* Extrait à lire *
===============

Illustration sans équivoque,
l'Organisation Maritime Internationale (OMI), organisme de l'ONU, est
convaincue que des attaques terroristes se servant de pétroliers
ou de cargos comme armes de destruction massive et visant les grands
ports vont avoir lieu, en particulier dans le Sud-Est asiatique.
Aussi, les titres des médias sont éloquents : "Guerre
sans fin contre le terrorisme", "Le front du terrorisme
s'étend", etc. Ils sont révélateurs de
l'inquiétude de la bourgeoisie des pays développés
devant la voie ouverte et annoncée par la "lutte contre
le terrorisme international" vers une plongée dans la
barbarie aggravée et dans le chaos le plus inextricable.

===============

* Consignes à suivre *
(A) D'après l'extrait, dans quelle région l'OMI s'attend-elle en particulier à ce que les attaques terroristes aient lieu ?
(B) Relevez mot pour mot, dans l'extrait, le passage qui va de « Aussi, les titres » jusqu'à « le plus inextricable. ».
Appuyez-vous uniquement sur l'extrait pour répondre.

* Données *
===============

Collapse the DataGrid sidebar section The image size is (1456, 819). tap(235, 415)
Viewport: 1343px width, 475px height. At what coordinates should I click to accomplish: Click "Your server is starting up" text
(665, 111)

===============

* Réponses par consigne *
(A) Dans le Sud-Est asiatique.

(B)
Aussi, les titres des médias sont éloquents : "Guerre
sans fin contre le terrorisme", "Le front du terrorisme
s'étend", etc. Ils sont révélateurs de
l'inquiétude de la bourgeoisie des pays développés
devant la voie ouverte et annoncée par la "lutte contre
le terrorisme international" vers une plongée dans la
barbarie aggravée et dans le chaos le plus inextricable.